Handling message retries in RabbitMQ with delay

Published in

SAFE Engineering

6 min readJun 25, 2024

In our journey towards building a more efficient and responsive system, we’ve recently moved our architecture to event-based to achieve near real-time processing. Multiple microservices are now communicating with each other asynchronously via a common RabbitMQ (RMQ) event bus. This shift has significantly improved our system’s responsiveness, but it also introduced challenges in handling message failures. To address this, we need a robust retry mechanism that ensures messages are reprocessed after a delay, allowing transient issues to be resolved.

Implement Retry Mechanisms?

In an event-driven architecture, handling message failures gracefully is essential for maintaining system reliability and efficiency. Tracking and managing failures can become a daunting task without a proper retry mechanism. When a message processing fails due to a transient issue, it’s crucial to have a system that can handle these failures effectively, ensuring they do not lead to data loss or system inconsistency.

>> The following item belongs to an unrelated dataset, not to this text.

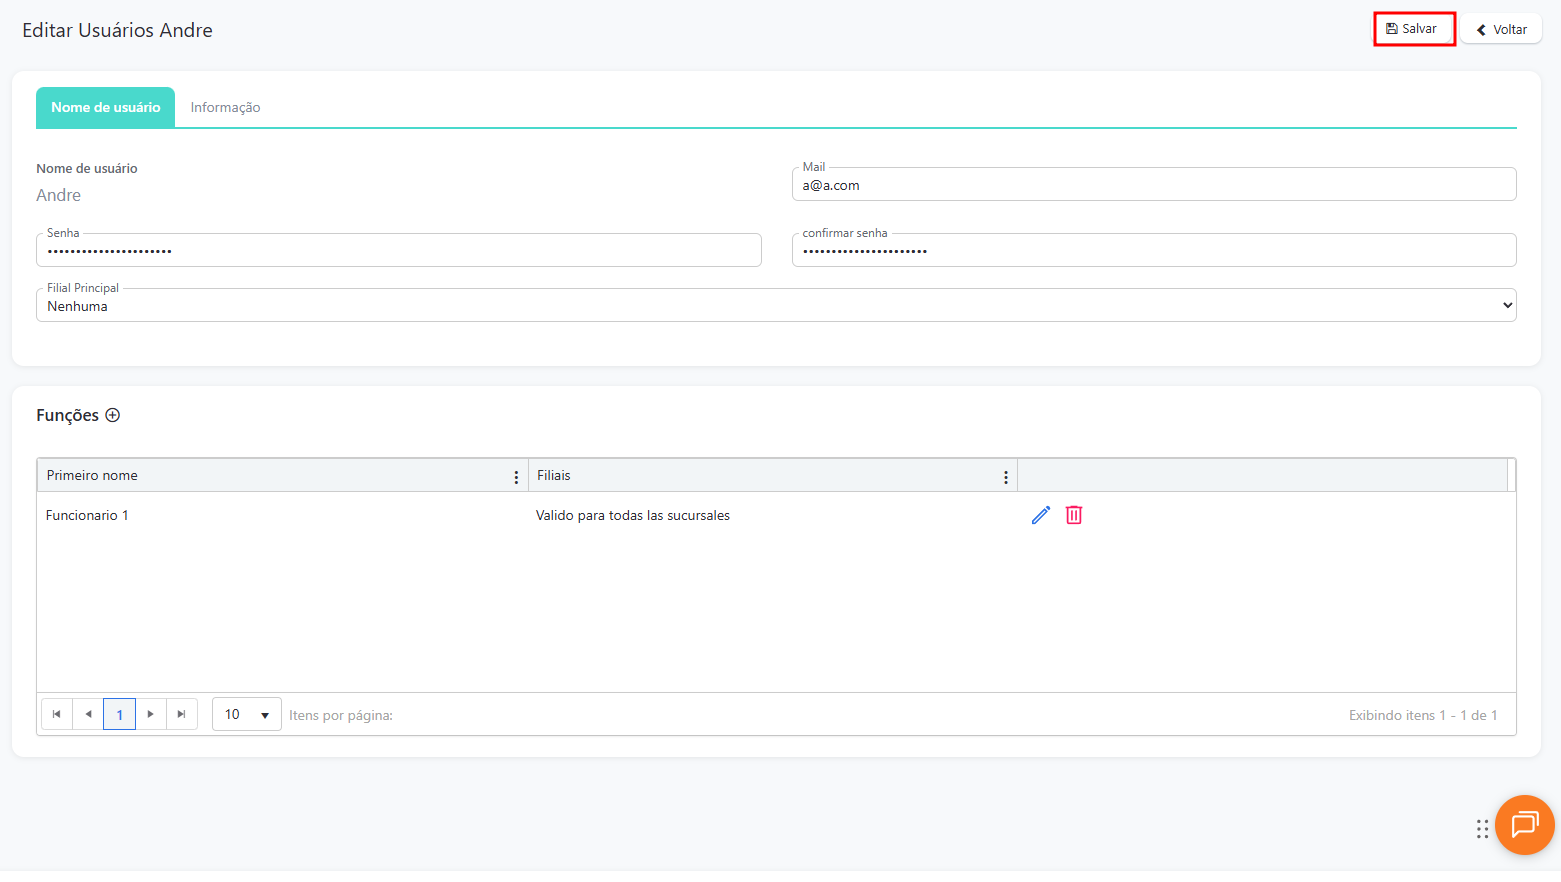Click into the Mail input field
Screen dimensions: 1561x882
coord(1153,186)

A robust retry mechanism provides better handling of unexpected errors by giving failed messages another chance to be processed. This ensures that temporary glitches do not result in permanent issues. One of the core advantages of implementing retries is enhancing system resiliency by ensuring that messages are retried instead of directly being pushed into the dead letter queue.

Moreover, re-queuing failed messages without any delay can quickly overload the system. If a message fails and is immediately re-queued, it can lead to a vicious cycle of failures, increasing the load on the system and potentially causing further issues. Introducing a delay between retries helps to smooth out the load, preventing system overload and ensuring a more stable processing environment.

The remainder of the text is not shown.